▶ [What you will do]: Every record must come back unchanged, apart from the pictures, which are dropped.

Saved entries

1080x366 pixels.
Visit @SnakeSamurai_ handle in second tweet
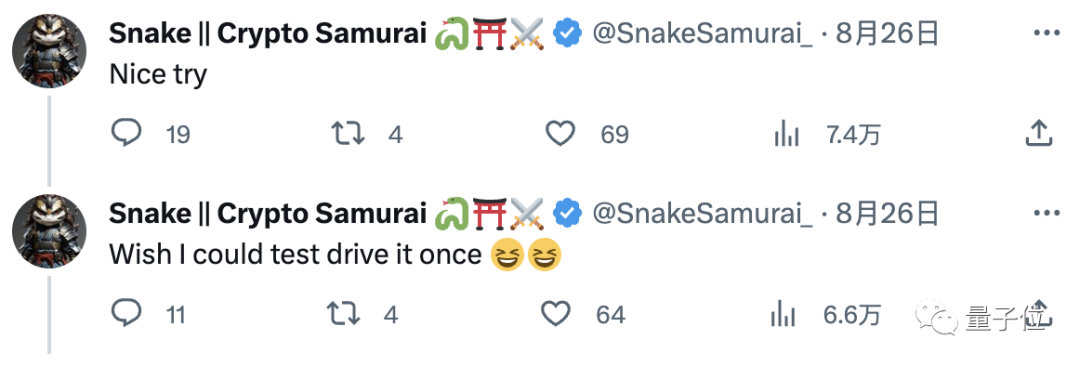703,214
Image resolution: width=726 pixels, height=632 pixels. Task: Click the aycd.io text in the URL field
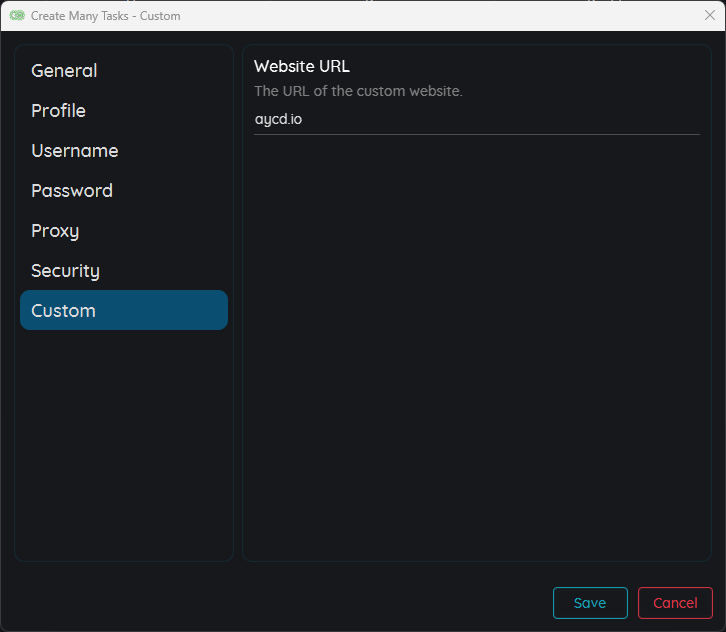279,120
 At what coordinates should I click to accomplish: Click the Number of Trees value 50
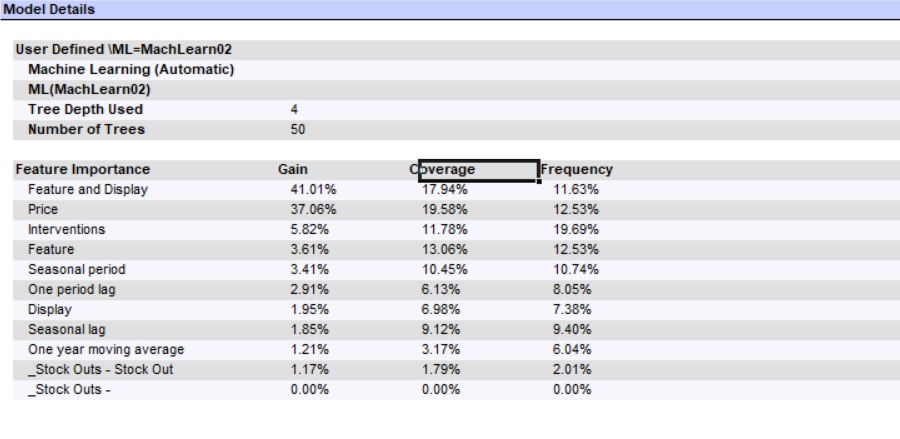click(x=297, y=129)
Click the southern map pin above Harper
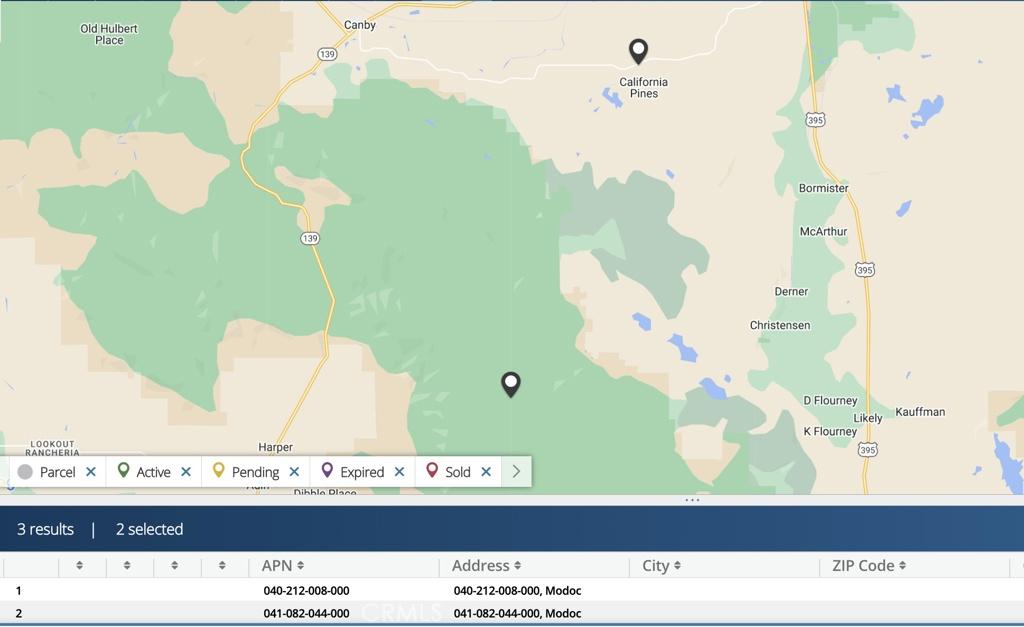The height and width of the screenshot is (627, 1024). (x=511, y=384)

▶ [Result below]:
1080x366 pixels.
Visit @SnakeSamurai_ handle in second tweet
703,214
Image resolution: width=726 pixels, height=632 pixels. Task: Click the aycd.io text in the URL field
279,120
 At what coordinates should I click to accomplish: Click the Number of Trees value 50
click(x=297, y=129)
Click the southern map pin above Harper
The height and width of the screenshot is (627, 1024). (x=511, y=384)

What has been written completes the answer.